### What you should do
Gather from the listing below each line that includes the word "folder", and copy it.
Start of Block
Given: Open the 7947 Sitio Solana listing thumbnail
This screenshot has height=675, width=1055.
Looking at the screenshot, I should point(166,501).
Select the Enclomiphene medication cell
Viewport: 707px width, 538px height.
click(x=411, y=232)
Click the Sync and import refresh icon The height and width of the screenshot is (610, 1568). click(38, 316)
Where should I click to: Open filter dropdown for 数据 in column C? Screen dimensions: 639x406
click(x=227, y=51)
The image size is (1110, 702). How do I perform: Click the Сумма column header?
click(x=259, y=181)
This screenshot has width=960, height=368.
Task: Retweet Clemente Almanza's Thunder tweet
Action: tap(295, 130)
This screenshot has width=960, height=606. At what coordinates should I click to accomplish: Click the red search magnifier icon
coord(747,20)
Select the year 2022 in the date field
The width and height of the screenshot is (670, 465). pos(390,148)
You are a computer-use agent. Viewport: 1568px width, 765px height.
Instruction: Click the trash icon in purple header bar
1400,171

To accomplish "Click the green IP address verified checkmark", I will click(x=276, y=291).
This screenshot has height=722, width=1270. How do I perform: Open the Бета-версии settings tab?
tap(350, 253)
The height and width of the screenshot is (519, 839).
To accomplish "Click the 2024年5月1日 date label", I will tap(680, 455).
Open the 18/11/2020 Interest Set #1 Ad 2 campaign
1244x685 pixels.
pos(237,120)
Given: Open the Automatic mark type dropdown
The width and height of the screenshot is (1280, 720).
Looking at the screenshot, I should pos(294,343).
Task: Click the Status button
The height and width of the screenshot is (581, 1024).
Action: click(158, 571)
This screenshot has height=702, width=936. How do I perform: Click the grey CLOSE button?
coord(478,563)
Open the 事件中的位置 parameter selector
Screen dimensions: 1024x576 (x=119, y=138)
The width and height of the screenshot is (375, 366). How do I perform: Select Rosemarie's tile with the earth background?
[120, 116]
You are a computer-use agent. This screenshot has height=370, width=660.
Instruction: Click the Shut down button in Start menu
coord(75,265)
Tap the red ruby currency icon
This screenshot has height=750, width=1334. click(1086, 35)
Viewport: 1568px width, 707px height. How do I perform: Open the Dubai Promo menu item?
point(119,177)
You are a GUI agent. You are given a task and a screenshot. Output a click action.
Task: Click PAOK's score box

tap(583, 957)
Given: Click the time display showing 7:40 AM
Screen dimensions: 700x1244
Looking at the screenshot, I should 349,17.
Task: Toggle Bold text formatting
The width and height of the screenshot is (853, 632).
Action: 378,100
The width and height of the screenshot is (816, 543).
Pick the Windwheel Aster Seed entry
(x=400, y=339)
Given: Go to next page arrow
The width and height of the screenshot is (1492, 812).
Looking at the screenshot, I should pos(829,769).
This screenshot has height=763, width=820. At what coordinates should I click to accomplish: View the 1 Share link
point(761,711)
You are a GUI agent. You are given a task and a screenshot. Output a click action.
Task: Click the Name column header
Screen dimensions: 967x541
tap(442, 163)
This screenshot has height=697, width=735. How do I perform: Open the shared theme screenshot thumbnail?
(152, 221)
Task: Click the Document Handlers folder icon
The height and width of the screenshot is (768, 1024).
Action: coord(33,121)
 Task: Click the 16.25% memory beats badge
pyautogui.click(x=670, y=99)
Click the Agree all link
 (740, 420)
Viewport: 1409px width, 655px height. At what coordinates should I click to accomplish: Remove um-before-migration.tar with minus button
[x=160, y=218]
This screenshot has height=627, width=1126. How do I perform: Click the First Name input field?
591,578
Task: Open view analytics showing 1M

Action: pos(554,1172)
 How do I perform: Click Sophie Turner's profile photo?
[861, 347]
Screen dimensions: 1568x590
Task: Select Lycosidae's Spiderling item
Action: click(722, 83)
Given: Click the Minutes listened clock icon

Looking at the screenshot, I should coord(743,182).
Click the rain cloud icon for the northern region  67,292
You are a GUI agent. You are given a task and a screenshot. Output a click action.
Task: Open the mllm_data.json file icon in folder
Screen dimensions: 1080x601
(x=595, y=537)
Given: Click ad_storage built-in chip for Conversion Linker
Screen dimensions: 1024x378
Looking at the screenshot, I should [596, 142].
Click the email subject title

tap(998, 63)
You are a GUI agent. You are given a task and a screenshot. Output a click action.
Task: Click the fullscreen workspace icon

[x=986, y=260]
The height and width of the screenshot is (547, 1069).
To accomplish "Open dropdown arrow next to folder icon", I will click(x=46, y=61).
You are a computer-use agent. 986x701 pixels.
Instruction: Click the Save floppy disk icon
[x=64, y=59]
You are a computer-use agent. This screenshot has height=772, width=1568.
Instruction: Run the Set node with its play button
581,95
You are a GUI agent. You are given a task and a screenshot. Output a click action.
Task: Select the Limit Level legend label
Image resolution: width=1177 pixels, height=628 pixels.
End of Block
### Task solution
Task: Click the Document Handlers folder icon
Task: Open the mllm_data.json file icon in folder
To accomplish "Open dropdown arrow next to folder icon", I will click(x=46, y=61).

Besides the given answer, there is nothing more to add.